So many studies are done but in rare cases such type of variation of the formation of median nerve by three roots from lateral cord of brachial plexus which are compressing the axillary artery was not found.

Such variation can be explained in the light of embryologic development. At the seventh week of development limb musculature first observed as condensation of mesenchyme near the base of the limb buds. After elongation of the limb buds, these muscle splits into flexor and extensor compartments. The position of upper limb buds are opposite the lower five cervical and upper two thoracic segments. As soon as the buds form, ventral primary rami from these spinal nerves penetrate into the mesenchyme. At first, each ventral ramus divides into dorsal and ventral branches, but soon these branches unite to form named peripheral nerves that supply extensor and flexor group of muscles respectively. Early after the above rearrangement of nerves, they enter the limb bud and establish an intimate contact with the differentiating mesodermal condensation and this early contact between the nerve and muscle cell is a prerequisite for their complete functional differentiation. Thus we can say that guidance of developing axons is regulated by expression of chemo-attractants and chemo-repulsants in coordination with the mesenchymal cells during the development of muscles. As the embryonic somites migrate to form the extremities, they bring their own nerve supply, so that each dermatome and myotome retains its original segmental innervations.

There are two principal theories concerning the directional growth of nerve fibers the neurotropism or chemotropism hypothesis of Ramon y Cajal [9] and the principle of contact-guidance of Weiss [10]. According to these theories both cell-cell and cell-matrix interactions may responsible to find the final path of neurons. It is also found that under as well as over expression of certain transcription factors i.e. neural cell adhesion molecule (N-CAD), L1 & cadherins may responsible for development of variations in the brachial plexus.

Clinicians, surgeons and anesthesiologist should be aware of such variations while performing surgical procedure in this region to prevent postoperative complications. Injury to such a variant nerve may lead to severe manifestations including sensory, motor, vasomotor and trophic changes. It is also important for neurosurgeons in tumors of nerve sheath like schwannomas and neurofibromas. It is also important for the proper orthopedic treatment of diseases of cervical spines. Such variations are also clinically very important in post-traumatic evaluations and exploratory interventions of the arm for peripheral nerve repair.

##############################

◆ Exercise brief ◆
Extend the passage on median nerve variation, picking up after its last sentence. The items that come next have nothing to do with the passage on median nerve variation.

##############################

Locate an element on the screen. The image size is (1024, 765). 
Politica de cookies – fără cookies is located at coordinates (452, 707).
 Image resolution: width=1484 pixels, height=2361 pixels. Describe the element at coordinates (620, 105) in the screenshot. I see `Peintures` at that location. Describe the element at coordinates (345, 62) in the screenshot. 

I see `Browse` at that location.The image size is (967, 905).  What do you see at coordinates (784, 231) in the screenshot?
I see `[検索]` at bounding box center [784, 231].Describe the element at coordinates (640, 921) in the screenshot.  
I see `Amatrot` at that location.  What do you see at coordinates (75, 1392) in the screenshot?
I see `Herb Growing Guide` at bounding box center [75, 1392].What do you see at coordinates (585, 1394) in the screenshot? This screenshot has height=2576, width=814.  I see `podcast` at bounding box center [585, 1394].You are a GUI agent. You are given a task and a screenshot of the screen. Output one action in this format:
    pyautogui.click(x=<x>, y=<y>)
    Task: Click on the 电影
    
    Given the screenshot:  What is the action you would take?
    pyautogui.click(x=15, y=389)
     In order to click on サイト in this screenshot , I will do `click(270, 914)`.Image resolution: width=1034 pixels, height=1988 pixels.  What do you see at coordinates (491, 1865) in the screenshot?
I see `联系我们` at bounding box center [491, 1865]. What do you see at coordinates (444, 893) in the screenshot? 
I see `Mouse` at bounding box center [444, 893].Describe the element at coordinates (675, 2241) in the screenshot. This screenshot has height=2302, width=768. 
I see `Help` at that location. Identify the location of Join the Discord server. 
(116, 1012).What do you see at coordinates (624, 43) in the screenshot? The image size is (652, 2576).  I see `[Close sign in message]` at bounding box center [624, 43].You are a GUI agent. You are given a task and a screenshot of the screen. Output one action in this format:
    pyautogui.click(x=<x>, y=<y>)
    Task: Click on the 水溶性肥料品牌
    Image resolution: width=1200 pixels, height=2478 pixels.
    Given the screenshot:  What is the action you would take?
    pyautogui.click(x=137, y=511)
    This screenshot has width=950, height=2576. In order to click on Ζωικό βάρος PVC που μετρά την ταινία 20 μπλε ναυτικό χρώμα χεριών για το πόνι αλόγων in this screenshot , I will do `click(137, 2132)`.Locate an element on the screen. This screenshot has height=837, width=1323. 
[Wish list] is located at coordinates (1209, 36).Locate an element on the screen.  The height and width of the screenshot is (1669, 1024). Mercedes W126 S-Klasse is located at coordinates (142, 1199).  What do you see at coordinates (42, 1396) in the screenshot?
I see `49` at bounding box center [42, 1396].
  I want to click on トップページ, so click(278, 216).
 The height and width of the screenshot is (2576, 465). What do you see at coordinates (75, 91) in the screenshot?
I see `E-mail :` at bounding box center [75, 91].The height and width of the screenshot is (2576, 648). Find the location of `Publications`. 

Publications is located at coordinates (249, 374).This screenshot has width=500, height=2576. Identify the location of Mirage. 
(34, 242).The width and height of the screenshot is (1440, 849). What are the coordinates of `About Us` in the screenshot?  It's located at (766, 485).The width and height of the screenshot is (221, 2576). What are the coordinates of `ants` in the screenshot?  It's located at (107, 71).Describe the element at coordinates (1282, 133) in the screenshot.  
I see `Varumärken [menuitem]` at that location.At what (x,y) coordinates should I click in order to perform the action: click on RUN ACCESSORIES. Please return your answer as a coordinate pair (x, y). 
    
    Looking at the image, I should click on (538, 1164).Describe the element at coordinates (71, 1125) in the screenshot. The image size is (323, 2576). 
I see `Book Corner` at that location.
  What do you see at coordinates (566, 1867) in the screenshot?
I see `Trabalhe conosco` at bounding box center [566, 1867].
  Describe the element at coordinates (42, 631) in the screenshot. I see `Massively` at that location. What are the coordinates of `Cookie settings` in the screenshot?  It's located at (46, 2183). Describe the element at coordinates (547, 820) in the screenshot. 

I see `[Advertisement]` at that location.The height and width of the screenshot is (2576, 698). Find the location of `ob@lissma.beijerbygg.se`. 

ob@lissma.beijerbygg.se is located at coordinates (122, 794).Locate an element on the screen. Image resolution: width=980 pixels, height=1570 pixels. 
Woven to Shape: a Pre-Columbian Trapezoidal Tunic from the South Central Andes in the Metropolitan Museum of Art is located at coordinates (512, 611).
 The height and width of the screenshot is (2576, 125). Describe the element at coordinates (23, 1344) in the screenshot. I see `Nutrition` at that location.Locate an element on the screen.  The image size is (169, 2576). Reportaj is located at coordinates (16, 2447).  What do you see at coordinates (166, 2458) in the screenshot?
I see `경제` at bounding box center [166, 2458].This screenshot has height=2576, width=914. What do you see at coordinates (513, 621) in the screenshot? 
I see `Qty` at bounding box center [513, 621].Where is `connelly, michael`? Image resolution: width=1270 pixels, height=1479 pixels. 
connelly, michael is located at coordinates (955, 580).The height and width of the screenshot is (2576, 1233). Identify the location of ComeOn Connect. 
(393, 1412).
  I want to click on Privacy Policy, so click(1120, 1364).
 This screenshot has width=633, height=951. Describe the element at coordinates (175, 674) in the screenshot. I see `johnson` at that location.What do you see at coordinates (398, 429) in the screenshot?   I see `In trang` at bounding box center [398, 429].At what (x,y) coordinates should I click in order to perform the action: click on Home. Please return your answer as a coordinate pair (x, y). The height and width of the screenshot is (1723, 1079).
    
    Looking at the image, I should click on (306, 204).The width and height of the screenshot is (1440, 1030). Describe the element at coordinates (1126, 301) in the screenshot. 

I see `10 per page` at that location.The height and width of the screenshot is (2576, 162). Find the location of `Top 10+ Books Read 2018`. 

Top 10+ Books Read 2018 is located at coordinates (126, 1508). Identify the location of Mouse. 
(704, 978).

##############################

◆ Result of this exercise ◆
References

1. Satyanarayana N, Guha R. Formation of median nerve by four roots. J Coll Med Sci. 2008; 5: 105–107.
2. Pandey SK, Shukla VK. Anatomical variations of the cords of brachial plexus and the median nerve. Clin Anat. 2007; 20: 150–156.
3. Eglseder WA Jr, Goldman M. Anatomic variations of musculocutaneous nerve in the arm. Am J Orthop (Belle Mead NJ). 1997; 26: 777–780.
4. Chauhan R, Roy TS. Communication between the median and musculocutaneous nerve - a case report. J Anat Soc India. 2002: 51: 72–75.
5. Saeed M, Rufai AA. Median nerve and musculocutaneous nerves: variant formation and distribution. Clin Anat. 2003; 16: 453–457.
6. Jafari AI, Mahmoudian AR, Karimfar MH. A rare bilateral variation in the formation of median nerve. J Iran Anat Sci. 2007; 4: 383–387.
7. Sargon MF, Uslu SS, Celik HH, Aksit D. A variation of the median nerve at the level of brachial plexus. Bull Assoc Anat (Nancy). 1995; 79: 25–26.
8. Hollinshead WH. Anatomy for Surgeons. Philadelphia, Harper & Row. 1982; 220–223.
9. Cajal RS. Acción neurotrópica de los epitelios (algunos detalles sobre el mecanismo genético de las ramificaciones nerviosas intraepiteliales, sensitivas y sensoriales). Trab Lab Inv Bio. 1919; 17: 181–228.
10. Weiss P. Nerve patterns: the mechanics of nerve growth. Growth. 1941; Suppl 5: 163–203.